中国迷爺爺の日記

中国好き独居老人の折々の思い

2008-04-29 22:27:49 | 身辺雑記
 次男の嫁の父親が亡くなった。数年前から体調が良くなかったが、最終的には脊髄癌と診断され、5ヶ月の闘病の末に空しくなった。享年71歳。私より3歳年下である。自宅は県の西部の加古川市に隣接する町なので、泊りがけで通夜と葬儀に参加した。妻のとき以来、葬儀への参加は10年ぶりのことだった。

 宗旨は真言宗だが、高野山の系統か、その他の派なのかは定かではなかった。真言宗の葬儀はこれまでの記憶にはないが、僧侶は導師はじめ3名という、なかなか立派なものだった。厳かに始まった読経はかなり長くて15分ほど続いた。おそらくは有難い経なのだろうが、如何せん意味はまったく分からず、わずかに途中で何度か「般若波羅蜜多」という言葉と、終わりの方で繰り返された「南無大師遍照金剛」とが聞き分けられたくらいで、それに終わり近くには調子はややリズミカルになったが、どうも梵語らしくてますます分からず、これではうろ覚えの中国語のほうがまだ分かると思ったことだった。それに単調でもあるので、前の席にいた故人の孫の小学1年生の男の子は眠り込んでしまい、私も通夜の夜更かしのせいで危うく眠ってしまうところだった。私の家は神道なので、葬儀でも祝詞があげられるが、これは古代語的でもとにかく日本語だから分かるところもかなりある。
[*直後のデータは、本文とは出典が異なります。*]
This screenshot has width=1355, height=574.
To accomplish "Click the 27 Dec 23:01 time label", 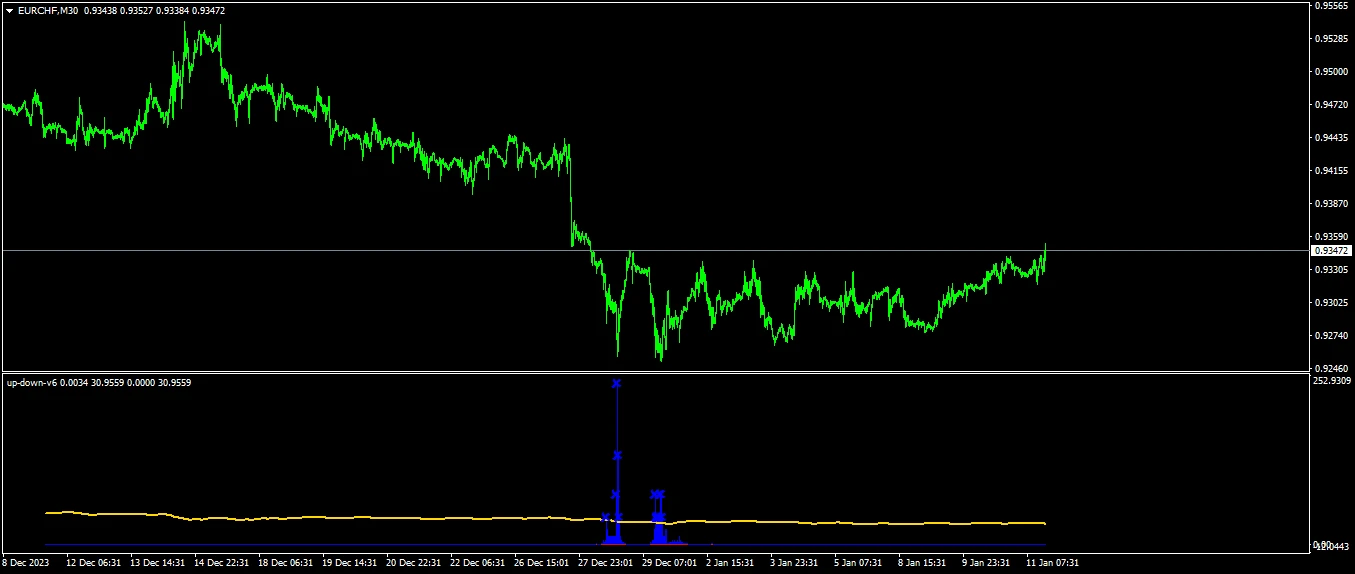I will coord(606,562).
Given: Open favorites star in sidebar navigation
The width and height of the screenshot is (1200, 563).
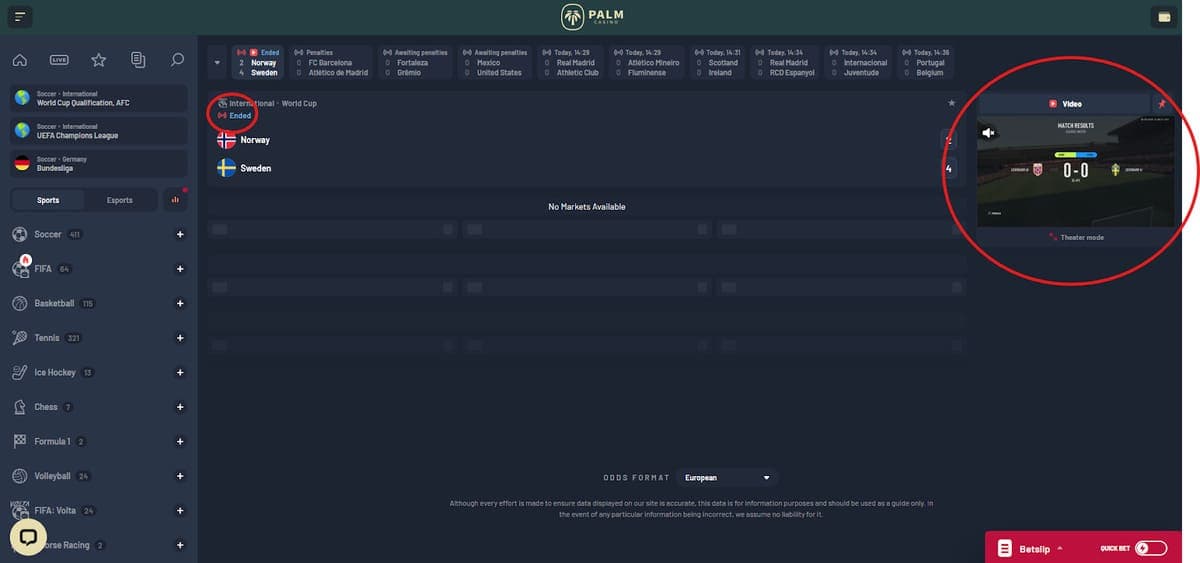Looking at the screenshot, I should pyautogui.click(x=98, y=60).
 葬儀・告別式の後は斎場に行くのにも同行し、その後は会場に戻り、最近の風習で、葬儀の締めくくりの儀式である觀骨勤行(かんこつごんぎょう)と同時に初七日の法要も済ませ、さらにその後には食事も振舞われて、通夜から始まったいわばフルコースの諸行事は、初めての体験でいささか疲れたが、すべて終了した。

 改めて葬儀と言うものは大変なものだと思う。妻の時には息子達は家を離れていたから、準備などすべて私がした。葬儀社が取り仕切ってくれるから、それに従っていればよいようなものだが、それでも多くの参会者に接したり、何かと心配りをしなければならないから、心身ともにかなり疲労したものだ。私自身の時はいつ来るのかは分からないが、さほど遠くはないだろう。現役時代からだいぶ年月がたつからあまり大きなことをする必要はないし望みもしない。できれば息子達の家族だけで見送ってくれれば、それで十分だと思っている。次男に最寄のJRの駅まで送ってもらう途中の車の中で、そのように言ったのだが賛成はしなかった。それは僕らの考えることだし、葬式は死んだ者よりも生きている者達のためでもあるし、それを機会に普段あまり会うことのない親戚やきょうだいが集まることができると言う。言わんとすることは分かるのだが、やはり私としてはできるだけ簡単にしてほしいと言う希望は捨て切れない。死んだ後のことまで思い煩うことはないと割り切ってしまえばよいのだが、やはりあれこれと考えてしまう。面倒なことではある。